**EXERCISE**. Only the count is wanted here: how many lines of the entries hold the string "input"?

Content starts

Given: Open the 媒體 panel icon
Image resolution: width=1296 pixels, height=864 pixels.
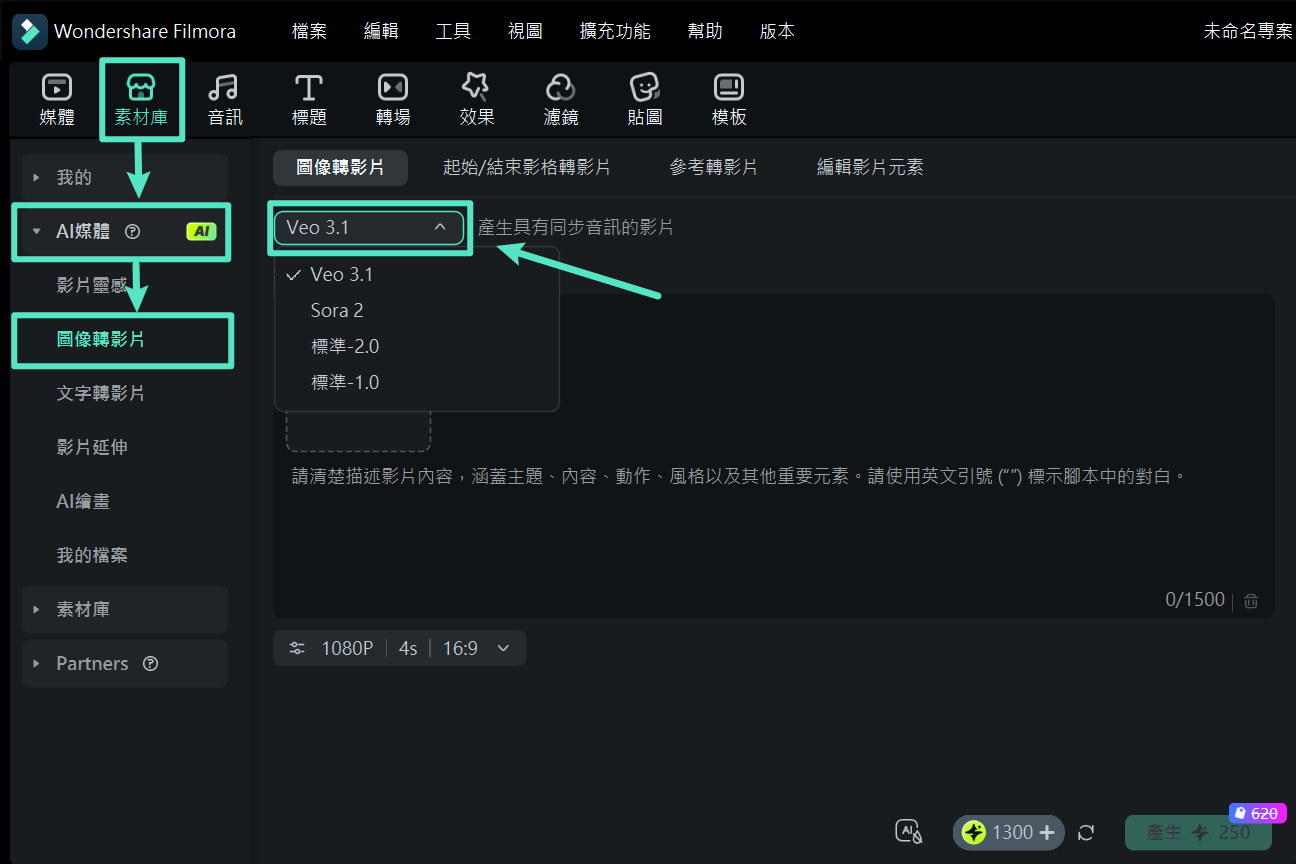Looking at the screenshot, I should [x=57, y=98].
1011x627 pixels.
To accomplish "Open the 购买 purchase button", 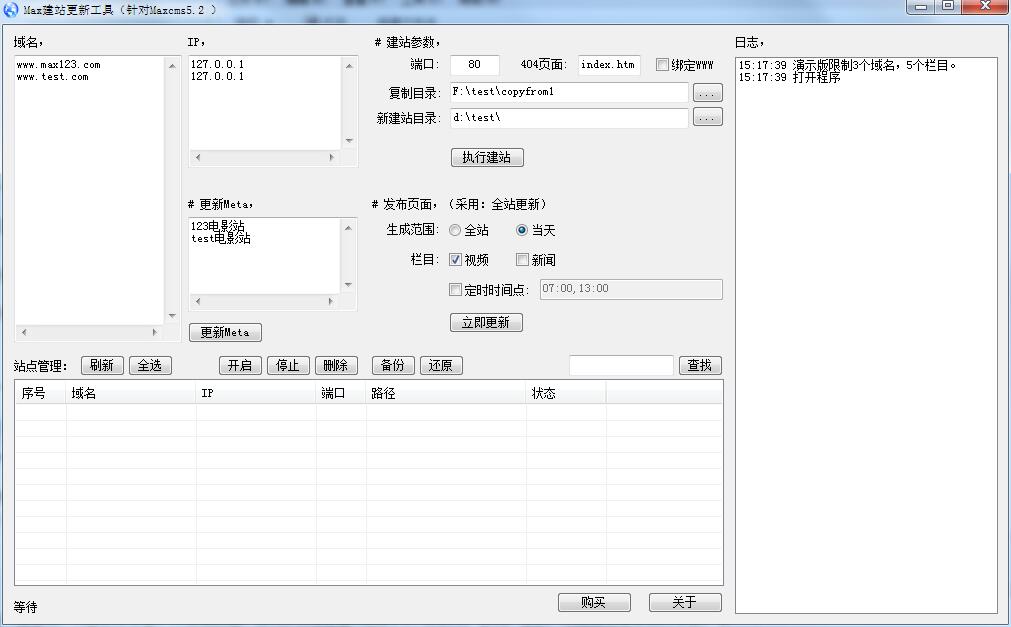I will tap(594, 602).

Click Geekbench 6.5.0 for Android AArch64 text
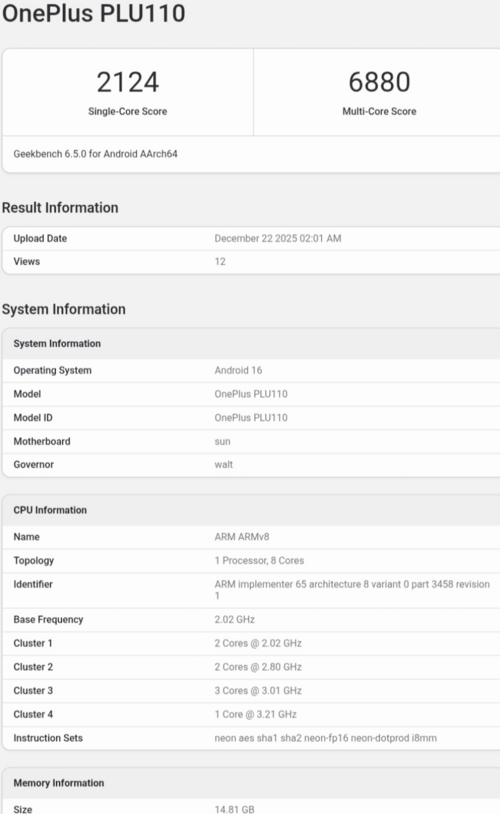tap(96, 154)
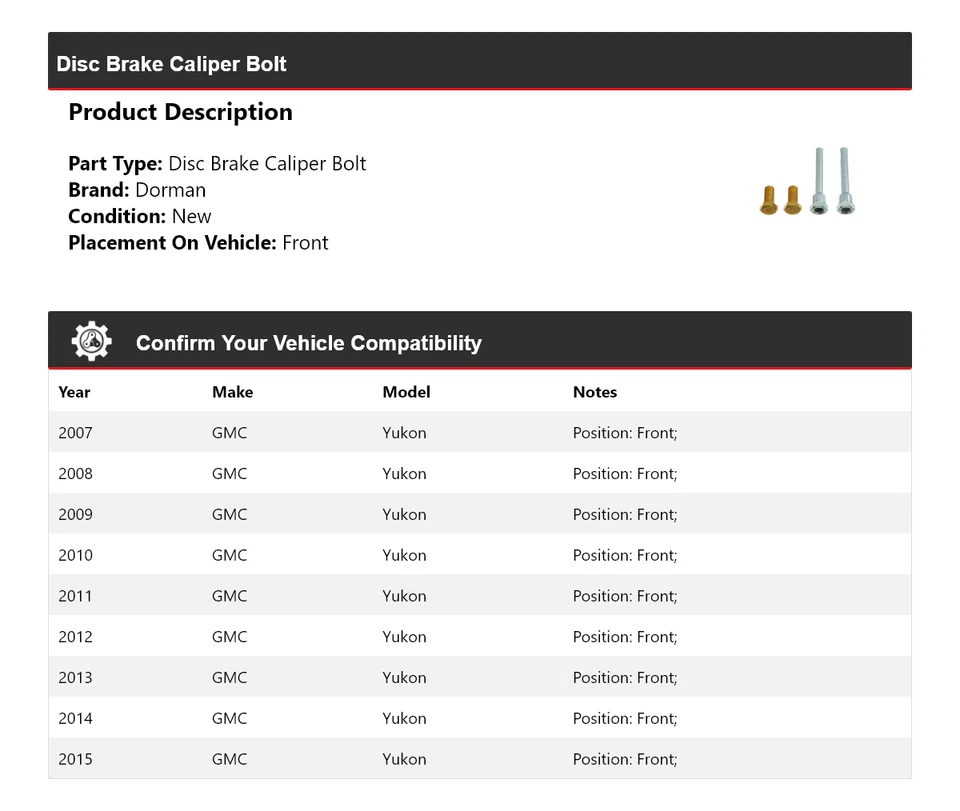Select the 2008 year cell
Screen dimensions: 960x811
pyautogui.click(x=75, y=474)
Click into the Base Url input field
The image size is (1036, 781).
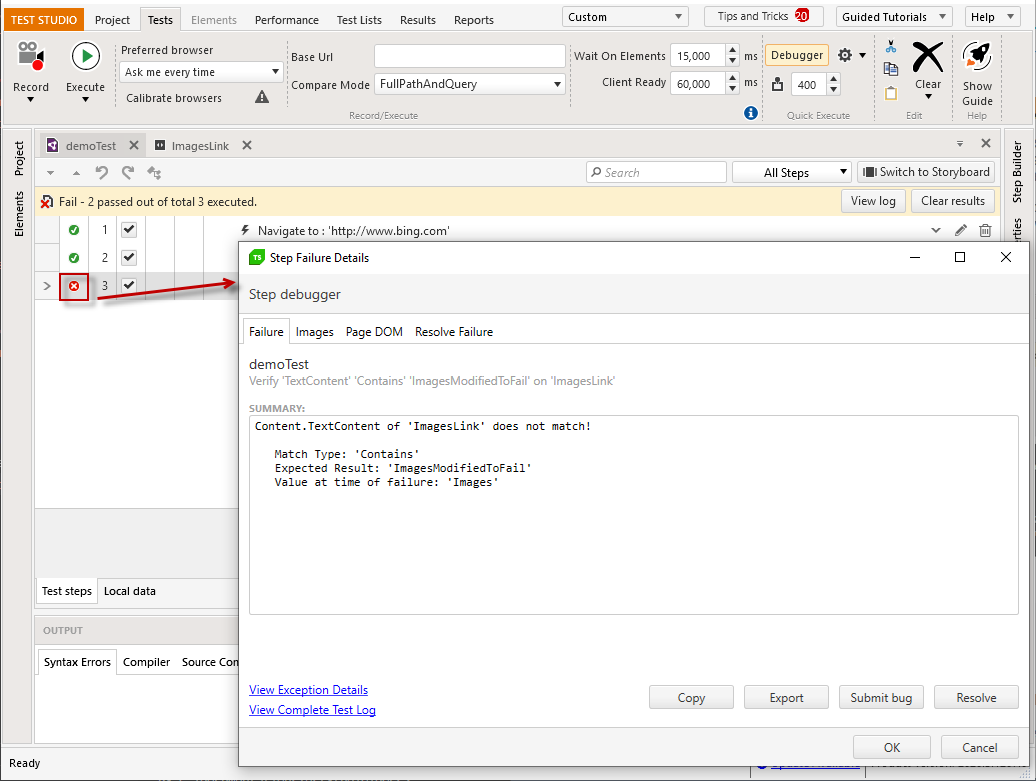tap(469, 57)
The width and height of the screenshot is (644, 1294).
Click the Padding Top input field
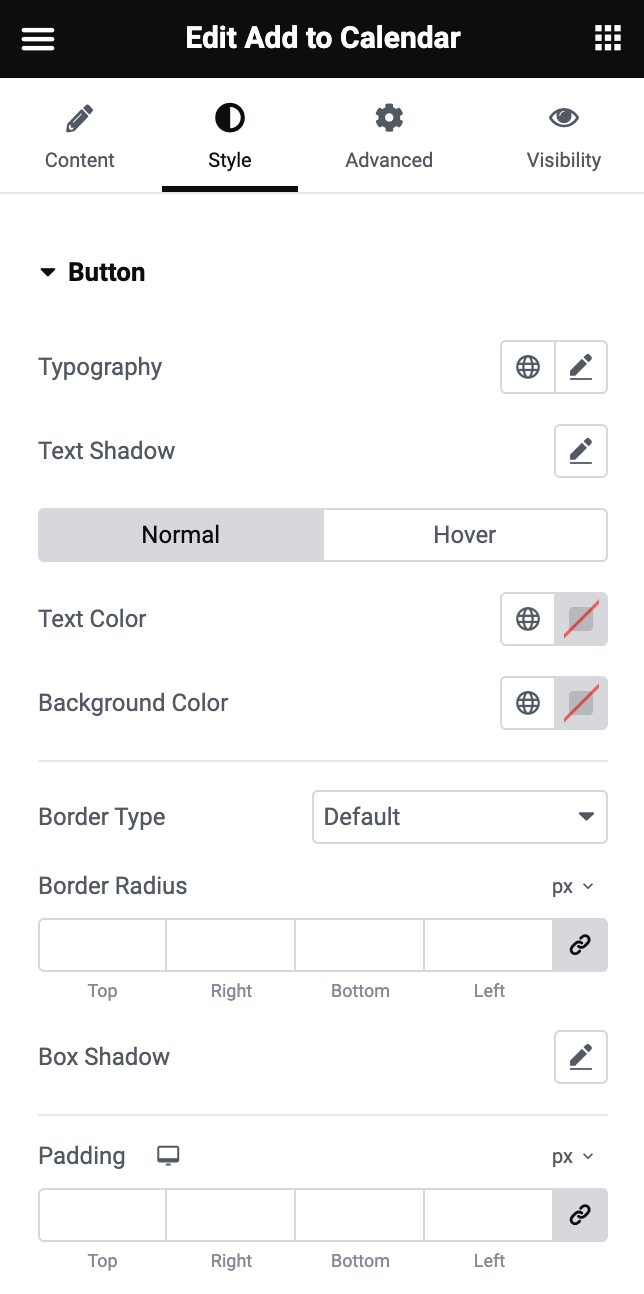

Content ends

**REPLY TO THE TASK**. 2